- _Activity_: In full and without error, repeat the entries below.

[Provided entries — start]

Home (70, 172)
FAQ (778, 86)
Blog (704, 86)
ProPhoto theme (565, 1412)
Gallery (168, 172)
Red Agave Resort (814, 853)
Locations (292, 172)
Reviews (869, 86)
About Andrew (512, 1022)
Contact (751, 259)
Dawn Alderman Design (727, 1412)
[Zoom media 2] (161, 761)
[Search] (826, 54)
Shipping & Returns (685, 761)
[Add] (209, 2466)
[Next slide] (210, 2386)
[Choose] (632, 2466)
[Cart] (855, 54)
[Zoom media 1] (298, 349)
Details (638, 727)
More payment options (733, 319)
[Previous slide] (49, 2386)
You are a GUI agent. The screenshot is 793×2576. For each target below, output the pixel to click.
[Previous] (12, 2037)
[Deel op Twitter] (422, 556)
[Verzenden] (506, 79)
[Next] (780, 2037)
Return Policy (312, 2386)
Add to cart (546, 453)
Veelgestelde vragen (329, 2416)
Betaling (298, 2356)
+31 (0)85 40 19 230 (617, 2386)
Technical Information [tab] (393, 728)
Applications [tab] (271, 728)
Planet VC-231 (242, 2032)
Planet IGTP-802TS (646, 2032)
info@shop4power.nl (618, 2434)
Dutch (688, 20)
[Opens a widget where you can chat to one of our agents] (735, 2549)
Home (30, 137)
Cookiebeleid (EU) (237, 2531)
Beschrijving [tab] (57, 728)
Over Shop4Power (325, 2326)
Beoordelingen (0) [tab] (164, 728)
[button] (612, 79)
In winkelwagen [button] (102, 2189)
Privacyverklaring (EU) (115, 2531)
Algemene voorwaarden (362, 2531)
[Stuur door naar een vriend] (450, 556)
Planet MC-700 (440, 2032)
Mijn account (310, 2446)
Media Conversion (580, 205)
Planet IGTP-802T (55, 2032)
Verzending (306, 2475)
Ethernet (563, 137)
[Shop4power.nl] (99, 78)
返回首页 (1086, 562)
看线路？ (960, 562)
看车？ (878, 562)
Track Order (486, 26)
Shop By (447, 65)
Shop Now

[Provided entries — finish]

- _Answer below_:
Home (70, 172)
FAQ (778, 86)
Blog (704, 86)
ProPhoto theme (565, 1412)
Gallery (168, 172)
Red Agave Resort (814, 853)
Locations (292, 172)
Reviews (869, 86)
About Andrew (512, 1022)
Contact (751, 259)
Dawn Alderman Design (727, 1412)
[Zoom media 2] (161, 761)
[Search] (826, 54)
Shipping & Returns (685, 761)
[Add] (209, 2466)
[Next slide] (210, 2386)
[Choose] (632, 2466)
[Cart] (855, 54)
[Zoom media 1] (298, 349)
Details (638, 727)
More payment options (733, 319)
[Previous slide] (49, 2386)
You are a GUI agent. The screenshot is 793×2576. For each target below, output the pixel to click.
[Previous] (12, 2037)
[Deel op Twitter] (422, 556)
[Verzenden] (506, 79)
[Next] (780, 2037)
Return Policy (312, 2386)
Add to cart (546, 453)
Veelgestelde vragen (329, 2416)
Betaling (298, 2356)
+31 (0)85 40 19 230 (617, 2386)
Technical Information [tab] (393, 728)
Applications [tab] (271, 728)
Planet VC-231 (242, 2032)
Planet IGTP-802TS (646, 2032)
info@shop4power.nl (618, 2434)
Dutch (688, 20)
[Opens a widget where you can chat to one of our agents] (735, 2549)
Home (30, 137)
Cookiebeleid (EU) (237, 2531)
Beschrijving [tab] (57, 728)
Over Shop4Power (325, 2326)
Beoordelingen (0) [tab] (164, 728)
[button] (612, 79)
In winkelwagen [button] (102, 2189)
Privacyverklaring (EU) (115, 2531)
Algemene voorwaarden (362, 2531)
[Stuur door naar een vriend] (450, 556)
Planet MC-700 (440, 2032)
Mijn account (310, 2446)
Media Conversion (580, 205)
Planet IGTP-802T (55, 2032)
Verzending (306, 2475)
Ethernet (563, 137)
[Shop4power.nl] (99, 78)
返回首页 (1086, 562)
看线路？ (960, 562)
看车？ (878, 562)
Track Order (486, 26)
Shop By (447, 65)
Shop Now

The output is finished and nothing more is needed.